*Exercise*.
Required from the data below: the exact lines starting at the line containing "Click the Sequence Type button" and ending at the line containing "You are a computer-use agent. The", with both ends kept and all pictures dropped.

··· Data in this exercise

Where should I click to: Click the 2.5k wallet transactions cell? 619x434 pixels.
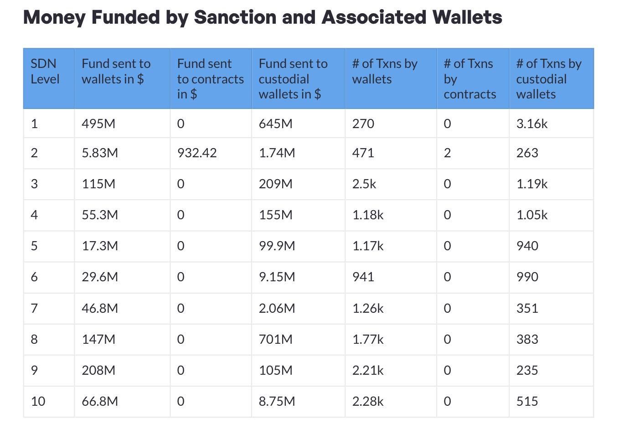tap(364, 184)
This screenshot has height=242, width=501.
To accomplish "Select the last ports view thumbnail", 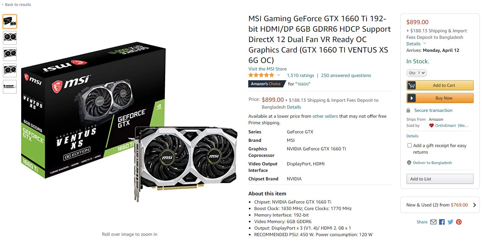I will click(x=10, y=87).
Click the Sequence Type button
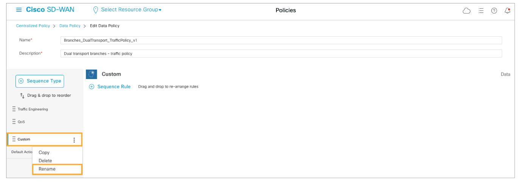The width and height of the screenshot is (520, 183). (x=40, y=81)
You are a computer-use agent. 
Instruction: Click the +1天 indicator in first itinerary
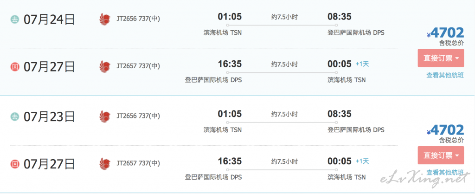[x=362, y=64]
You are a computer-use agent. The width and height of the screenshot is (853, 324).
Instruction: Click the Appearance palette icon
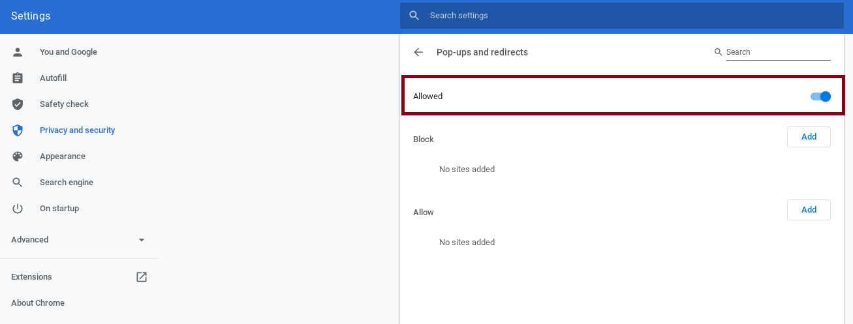tap(18, 156)
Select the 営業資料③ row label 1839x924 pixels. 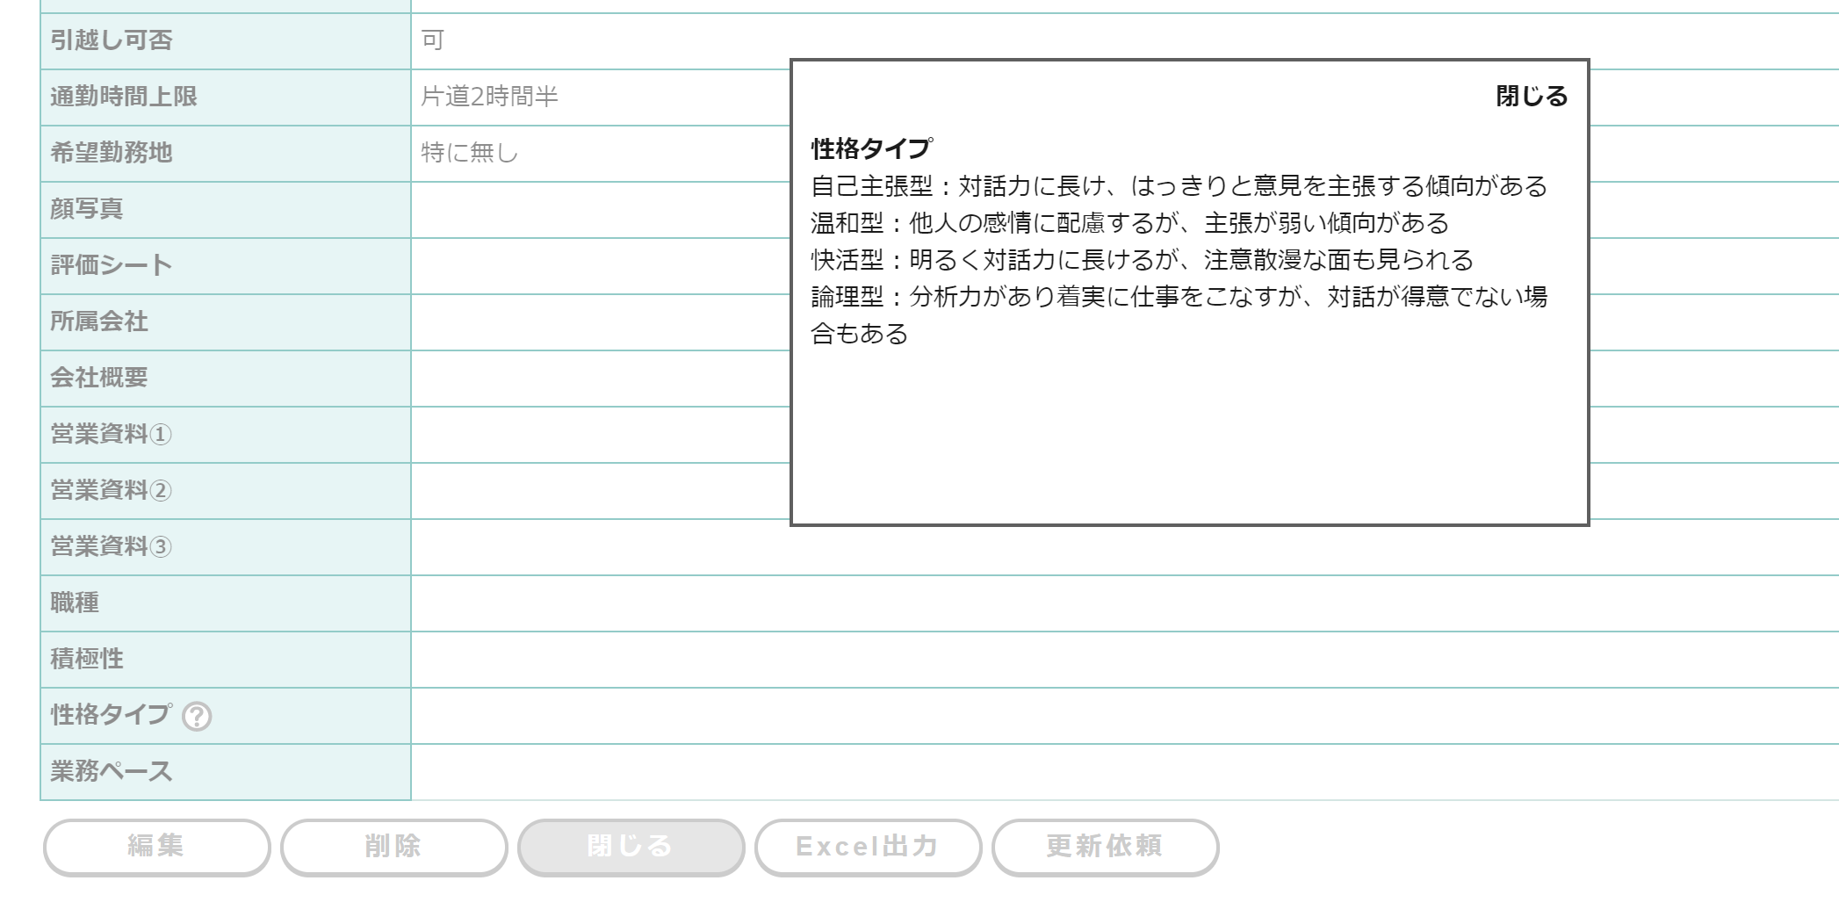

······

*Answer area*.
Click the Sequence Type button
The width and height of the screenshot is (520, 183). (x=40, y=81)
You are a computer-use agent. 
Instruction: Click the +1天 indicator in first itinerary
[x=362, y=64]
You are a computer-use agent. The width and height of the screenshot is (853, 324).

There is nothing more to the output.